> Job
Convert the records from the line containing "Image resolution: width=1024" down through the line containing "[x=95, y=30]" into a two-column CSV with the columns instruction and location. Each record gets one row, with its text and its answer each in a single quoted field and line breaks replaced by spaces.

> Given data
::::::
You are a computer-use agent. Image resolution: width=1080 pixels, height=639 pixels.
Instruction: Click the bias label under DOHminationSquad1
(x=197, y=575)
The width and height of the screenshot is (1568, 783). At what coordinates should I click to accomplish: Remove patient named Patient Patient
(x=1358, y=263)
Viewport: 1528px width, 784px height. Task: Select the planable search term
::::::
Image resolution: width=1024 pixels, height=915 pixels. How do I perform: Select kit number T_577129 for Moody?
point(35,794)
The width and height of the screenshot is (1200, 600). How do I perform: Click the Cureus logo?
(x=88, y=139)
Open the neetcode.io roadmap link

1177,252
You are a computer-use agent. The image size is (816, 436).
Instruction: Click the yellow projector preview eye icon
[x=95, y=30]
::::::
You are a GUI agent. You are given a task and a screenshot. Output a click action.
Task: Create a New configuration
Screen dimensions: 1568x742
::::::
> Task response
instruction,location
"Image resolution: width=1024 pixels, height=915 pixels. How do I perform: Select kit number T_577129 for Moody?","point(35,794)"
"The width and height of the screenshot is (1200, 600). How do I perform: Click the Cureus logo?","(x=88, y=139)"
"Open the neetcode.io roadmap link","1177,252"
"You are a computer-use agent. The image size is (816, 436). Instruction: Click the yellow projector preview eye icon","[x=95, y=30]"